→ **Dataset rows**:
-*-
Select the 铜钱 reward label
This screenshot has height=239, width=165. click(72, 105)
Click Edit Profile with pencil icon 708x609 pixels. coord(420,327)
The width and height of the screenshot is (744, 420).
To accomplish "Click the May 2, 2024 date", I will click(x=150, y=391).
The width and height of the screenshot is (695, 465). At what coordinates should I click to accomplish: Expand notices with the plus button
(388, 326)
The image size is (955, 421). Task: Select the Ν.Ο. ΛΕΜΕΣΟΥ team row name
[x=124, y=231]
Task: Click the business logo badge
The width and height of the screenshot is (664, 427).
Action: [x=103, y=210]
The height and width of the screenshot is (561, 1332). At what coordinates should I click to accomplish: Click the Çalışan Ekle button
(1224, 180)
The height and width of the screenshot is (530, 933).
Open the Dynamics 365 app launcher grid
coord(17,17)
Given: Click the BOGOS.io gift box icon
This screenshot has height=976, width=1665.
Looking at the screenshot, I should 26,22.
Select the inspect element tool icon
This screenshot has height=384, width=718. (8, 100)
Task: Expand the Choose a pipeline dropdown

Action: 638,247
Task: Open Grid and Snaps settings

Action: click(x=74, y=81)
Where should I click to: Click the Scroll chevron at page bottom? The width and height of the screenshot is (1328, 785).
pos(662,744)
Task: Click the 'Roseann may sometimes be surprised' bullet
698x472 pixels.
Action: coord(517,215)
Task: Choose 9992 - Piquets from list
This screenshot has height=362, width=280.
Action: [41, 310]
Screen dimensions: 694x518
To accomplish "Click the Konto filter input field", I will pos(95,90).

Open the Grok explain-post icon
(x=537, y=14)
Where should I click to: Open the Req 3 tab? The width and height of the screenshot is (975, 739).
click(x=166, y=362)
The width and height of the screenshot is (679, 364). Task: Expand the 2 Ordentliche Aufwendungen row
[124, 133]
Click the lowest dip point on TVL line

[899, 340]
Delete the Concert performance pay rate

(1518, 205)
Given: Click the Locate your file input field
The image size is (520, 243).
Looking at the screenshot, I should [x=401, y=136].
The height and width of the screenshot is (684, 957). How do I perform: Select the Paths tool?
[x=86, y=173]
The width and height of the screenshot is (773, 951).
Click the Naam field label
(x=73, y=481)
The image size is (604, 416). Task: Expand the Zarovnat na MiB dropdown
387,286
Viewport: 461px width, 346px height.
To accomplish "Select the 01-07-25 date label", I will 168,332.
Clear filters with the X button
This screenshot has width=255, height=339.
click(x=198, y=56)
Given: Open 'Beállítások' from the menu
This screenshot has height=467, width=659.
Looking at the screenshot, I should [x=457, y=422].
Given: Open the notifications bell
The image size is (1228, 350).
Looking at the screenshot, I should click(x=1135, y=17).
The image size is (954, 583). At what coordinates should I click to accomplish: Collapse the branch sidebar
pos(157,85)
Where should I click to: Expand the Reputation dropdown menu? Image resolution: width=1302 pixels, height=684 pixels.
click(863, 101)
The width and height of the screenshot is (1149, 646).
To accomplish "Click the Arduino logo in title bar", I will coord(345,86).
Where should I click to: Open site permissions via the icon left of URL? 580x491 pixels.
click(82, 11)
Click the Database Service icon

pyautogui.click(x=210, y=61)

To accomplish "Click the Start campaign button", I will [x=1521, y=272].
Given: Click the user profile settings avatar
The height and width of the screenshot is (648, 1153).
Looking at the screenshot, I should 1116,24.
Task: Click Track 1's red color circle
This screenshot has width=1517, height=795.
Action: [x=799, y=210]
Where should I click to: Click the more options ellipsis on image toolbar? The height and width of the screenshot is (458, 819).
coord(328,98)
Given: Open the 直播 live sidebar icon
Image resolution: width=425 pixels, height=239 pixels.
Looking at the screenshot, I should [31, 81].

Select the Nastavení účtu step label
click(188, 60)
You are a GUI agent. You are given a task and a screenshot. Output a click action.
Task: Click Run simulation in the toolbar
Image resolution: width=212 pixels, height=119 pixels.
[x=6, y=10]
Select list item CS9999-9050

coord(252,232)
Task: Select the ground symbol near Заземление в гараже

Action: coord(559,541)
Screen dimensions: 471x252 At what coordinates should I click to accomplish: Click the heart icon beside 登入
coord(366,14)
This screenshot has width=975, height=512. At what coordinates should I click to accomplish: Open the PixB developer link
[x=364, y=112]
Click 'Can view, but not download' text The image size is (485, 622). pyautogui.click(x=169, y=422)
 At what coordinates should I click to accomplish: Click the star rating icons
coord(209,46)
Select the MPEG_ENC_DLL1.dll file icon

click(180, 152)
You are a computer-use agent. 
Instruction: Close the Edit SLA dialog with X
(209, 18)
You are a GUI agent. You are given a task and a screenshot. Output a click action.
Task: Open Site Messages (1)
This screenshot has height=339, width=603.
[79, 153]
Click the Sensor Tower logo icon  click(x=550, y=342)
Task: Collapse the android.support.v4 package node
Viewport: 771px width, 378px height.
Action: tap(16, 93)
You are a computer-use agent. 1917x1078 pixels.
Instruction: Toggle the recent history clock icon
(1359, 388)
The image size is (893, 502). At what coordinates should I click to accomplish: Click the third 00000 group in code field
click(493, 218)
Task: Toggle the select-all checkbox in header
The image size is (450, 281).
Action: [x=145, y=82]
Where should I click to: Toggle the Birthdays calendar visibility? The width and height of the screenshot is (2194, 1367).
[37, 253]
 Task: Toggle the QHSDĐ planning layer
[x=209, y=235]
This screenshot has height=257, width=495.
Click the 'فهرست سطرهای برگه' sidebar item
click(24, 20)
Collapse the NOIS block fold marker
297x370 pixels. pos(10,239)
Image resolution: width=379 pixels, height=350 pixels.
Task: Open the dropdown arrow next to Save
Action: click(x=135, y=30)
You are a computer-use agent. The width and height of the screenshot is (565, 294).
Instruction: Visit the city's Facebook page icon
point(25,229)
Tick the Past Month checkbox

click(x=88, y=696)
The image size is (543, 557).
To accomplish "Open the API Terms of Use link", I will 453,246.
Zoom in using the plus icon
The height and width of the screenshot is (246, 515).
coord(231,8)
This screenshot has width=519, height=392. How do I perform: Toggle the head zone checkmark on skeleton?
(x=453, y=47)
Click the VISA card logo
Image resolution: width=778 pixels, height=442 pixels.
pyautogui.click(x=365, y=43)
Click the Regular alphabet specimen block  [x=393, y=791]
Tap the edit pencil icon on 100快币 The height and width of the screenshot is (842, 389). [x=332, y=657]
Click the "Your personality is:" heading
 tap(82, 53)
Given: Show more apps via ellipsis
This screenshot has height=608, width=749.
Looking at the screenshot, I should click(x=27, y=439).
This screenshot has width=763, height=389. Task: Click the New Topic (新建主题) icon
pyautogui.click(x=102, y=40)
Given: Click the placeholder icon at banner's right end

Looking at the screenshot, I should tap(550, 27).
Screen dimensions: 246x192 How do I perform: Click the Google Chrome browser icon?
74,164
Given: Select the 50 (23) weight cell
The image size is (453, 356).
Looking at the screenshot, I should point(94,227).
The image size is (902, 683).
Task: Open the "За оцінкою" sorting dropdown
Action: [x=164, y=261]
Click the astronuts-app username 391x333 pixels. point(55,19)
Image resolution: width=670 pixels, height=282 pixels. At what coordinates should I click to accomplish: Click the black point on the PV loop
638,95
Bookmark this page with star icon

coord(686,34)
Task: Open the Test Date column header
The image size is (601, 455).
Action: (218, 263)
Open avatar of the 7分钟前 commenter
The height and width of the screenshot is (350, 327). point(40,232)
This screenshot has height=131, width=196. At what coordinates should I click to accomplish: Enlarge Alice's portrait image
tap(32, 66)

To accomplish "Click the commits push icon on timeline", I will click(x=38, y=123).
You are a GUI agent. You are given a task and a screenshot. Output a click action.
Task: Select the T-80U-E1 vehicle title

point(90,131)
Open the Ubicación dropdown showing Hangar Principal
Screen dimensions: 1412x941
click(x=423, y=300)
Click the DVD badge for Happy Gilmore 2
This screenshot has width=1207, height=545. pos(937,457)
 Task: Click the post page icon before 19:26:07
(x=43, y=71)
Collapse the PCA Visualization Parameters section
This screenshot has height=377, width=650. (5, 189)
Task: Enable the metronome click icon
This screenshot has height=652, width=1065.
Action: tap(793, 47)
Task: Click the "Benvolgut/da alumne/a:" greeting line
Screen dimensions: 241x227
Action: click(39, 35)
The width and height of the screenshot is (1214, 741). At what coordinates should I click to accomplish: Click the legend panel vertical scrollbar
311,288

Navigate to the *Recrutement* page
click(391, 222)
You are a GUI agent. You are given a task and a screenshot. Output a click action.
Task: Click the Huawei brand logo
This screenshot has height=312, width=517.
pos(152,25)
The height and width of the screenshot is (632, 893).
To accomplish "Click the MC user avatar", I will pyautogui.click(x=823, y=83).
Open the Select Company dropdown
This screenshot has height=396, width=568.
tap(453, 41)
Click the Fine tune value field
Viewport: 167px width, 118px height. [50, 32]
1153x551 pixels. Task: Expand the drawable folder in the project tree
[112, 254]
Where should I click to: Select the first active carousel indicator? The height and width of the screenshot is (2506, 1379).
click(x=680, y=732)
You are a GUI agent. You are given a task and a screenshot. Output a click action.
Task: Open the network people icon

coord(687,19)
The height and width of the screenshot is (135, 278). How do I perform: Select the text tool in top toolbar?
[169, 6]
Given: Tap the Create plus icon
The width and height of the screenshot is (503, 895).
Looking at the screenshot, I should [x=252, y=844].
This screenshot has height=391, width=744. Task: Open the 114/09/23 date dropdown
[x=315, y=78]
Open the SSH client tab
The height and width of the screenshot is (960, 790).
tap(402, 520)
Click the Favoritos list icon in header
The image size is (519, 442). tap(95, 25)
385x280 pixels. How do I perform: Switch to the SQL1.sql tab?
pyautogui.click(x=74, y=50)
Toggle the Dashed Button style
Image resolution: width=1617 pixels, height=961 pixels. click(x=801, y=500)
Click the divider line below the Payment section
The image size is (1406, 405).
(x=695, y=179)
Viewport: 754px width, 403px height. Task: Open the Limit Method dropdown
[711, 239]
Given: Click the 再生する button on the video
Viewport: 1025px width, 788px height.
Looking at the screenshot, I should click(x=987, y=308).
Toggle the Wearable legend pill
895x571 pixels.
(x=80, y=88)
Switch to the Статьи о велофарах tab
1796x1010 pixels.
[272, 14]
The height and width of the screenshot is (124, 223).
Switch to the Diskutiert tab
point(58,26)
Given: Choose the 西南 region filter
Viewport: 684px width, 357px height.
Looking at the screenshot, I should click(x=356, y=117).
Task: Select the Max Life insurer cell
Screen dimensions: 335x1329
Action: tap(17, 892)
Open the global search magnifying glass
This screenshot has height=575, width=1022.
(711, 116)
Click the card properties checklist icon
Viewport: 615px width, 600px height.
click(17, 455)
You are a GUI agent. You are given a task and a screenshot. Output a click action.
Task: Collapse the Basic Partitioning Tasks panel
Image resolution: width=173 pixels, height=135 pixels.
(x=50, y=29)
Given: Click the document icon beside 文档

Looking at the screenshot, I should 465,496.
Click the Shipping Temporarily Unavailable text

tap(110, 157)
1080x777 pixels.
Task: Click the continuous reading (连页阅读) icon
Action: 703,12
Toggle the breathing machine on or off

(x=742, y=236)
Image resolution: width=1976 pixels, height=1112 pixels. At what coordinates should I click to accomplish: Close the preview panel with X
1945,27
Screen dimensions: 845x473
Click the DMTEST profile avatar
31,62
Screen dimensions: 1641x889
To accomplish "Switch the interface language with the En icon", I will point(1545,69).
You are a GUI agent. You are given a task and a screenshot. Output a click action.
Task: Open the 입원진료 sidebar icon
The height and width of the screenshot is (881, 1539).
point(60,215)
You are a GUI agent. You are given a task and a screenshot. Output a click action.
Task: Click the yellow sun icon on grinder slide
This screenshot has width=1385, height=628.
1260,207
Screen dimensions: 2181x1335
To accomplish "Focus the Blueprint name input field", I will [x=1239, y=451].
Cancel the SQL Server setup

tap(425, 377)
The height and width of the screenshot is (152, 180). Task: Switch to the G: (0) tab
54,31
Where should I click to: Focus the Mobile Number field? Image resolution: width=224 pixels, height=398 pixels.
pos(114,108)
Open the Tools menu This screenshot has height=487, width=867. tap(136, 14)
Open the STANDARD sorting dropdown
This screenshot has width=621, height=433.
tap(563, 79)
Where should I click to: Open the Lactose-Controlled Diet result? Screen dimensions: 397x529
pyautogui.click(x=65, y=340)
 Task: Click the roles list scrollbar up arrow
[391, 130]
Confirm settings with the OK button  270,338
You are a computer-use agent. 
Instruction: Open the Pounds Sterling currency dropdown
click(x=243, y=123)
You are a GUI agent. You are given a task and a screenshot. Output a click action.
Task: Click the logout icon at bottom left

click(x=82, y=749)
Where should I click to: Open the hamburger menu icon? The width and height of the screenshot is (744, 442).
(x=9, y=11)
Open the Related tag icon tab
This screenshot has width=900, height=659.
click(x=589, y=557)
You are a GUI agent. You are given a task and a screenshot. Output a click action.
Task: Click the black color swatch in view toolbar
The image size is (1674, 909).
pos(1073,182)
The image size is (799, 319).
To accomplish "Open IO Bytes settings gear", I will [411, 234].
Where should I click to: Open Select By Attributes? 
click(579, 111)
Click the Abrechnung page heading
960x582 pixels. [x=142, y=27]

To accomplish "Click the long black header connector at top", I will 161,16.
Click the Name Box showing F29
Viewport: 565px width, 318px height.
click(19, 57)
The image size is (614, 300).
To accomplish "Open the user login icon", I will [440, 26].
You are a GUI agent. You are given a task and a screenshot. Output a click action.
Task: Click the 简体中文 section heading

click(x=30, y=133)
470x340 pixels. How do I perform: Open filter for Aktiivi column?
-*-
→ **Task to carry out**: Recast the rows from the line with "The image size is (604, 416)." to the line with "click(x=198, y=56)" as a JSON list of strings, one string per line, leaving out any blank lines.

→ **Response for this exercise**:
[
  "The image size is (604, 416). Task: Expand the Zarovnat na MiB dropdown",
  "387,286",
  "Viewport: 461px width, 346px height.",
  "To accomplish \"Select the 01-07-25 date label\", I will 168,332.",
  "Clear filters with the X button",
  "This screenshot has width=255, height=339.",
  "click(x=198, y=56)"
]